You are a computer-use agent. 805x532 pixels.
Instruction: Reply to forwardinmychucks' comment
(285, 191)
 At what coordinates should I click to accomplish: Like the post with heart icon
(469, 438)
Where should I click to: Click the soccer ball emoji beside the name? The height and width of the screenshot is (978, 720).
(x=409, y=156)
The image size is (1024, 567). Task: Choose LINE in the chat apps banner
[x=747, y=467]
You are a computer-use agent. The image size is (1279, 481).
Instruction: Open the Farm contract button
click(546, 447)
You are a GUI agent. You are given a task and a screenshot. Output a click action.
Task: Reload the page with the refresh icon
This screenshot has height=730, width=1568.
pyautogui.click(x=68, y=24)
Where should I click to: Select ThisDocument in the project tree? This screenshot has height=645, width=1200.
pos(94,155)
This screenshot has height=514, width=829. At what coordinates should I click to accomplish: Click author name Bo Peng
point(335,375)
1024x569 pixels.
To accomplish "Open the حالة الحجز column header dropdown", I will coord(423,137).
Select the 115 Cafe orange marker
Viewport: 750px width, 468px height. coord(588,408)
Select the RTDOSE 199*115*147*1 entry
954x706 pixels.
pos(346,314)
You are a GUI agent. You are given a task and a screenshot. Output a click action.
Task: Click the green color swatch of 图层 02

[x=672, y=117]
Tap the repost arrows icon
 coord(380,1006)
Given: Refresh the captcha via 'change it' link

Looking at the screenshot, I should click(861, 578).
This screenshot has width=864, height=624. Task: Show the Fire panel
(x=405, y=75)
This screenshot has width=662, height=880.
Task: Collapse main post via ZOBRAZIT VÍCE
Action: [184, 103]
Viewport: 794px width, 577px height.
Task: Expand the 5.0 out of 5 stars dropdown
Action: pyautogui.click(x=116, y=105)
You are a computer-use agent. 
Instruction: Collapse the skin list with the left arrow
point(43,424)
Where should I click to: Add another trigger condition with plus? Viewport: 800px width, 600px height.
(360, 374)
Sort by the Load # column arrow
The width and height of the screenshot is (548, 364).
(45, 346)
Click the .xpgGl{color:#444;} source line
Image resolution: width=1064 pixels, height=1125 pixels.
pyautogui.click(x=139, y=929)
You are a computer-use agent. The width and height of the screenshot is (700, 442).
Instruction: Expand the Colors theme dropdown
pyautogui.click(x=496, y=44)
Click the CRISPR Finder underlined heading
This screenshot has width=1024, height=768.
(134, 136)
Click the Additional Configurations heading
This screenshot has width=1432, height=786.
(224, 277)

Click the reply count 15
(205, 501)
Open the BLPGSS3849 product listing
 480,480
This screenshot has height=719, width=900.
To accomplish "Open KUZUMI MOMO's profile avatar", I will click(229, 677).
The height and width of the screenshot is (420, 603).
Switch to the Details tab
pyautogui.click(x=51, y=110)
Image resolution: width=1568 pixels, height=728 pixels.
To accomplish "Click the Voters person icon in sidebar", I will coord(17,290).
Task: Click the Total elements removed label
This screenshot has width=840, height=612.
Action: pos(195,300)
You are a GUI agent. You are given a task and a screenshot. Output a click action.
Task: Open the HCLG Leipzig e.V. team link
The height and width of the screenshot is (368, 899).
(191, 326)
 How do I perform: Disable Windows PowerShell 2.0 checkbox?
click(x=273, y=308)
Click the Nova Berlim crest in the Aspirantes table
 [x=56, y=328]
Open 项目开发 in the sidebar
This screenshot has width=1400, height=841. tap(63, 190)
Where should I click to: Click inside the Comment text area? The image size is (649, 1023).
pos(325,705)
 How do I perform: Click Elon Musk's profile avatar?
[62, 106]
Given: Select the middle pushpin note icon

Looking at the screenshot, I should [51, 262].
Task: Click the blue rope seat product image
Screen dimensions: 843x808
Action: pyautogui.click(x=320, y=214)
┄┄┄┄┄┄┄┄┄┄┄┄┄┄┄┄┄┄┄┄
(REQUIREMENT)
Where the word "computer" appears in a line of the listing, that line is counted once; give the total alone.

(SOLUTION FOR THIS TASK)
4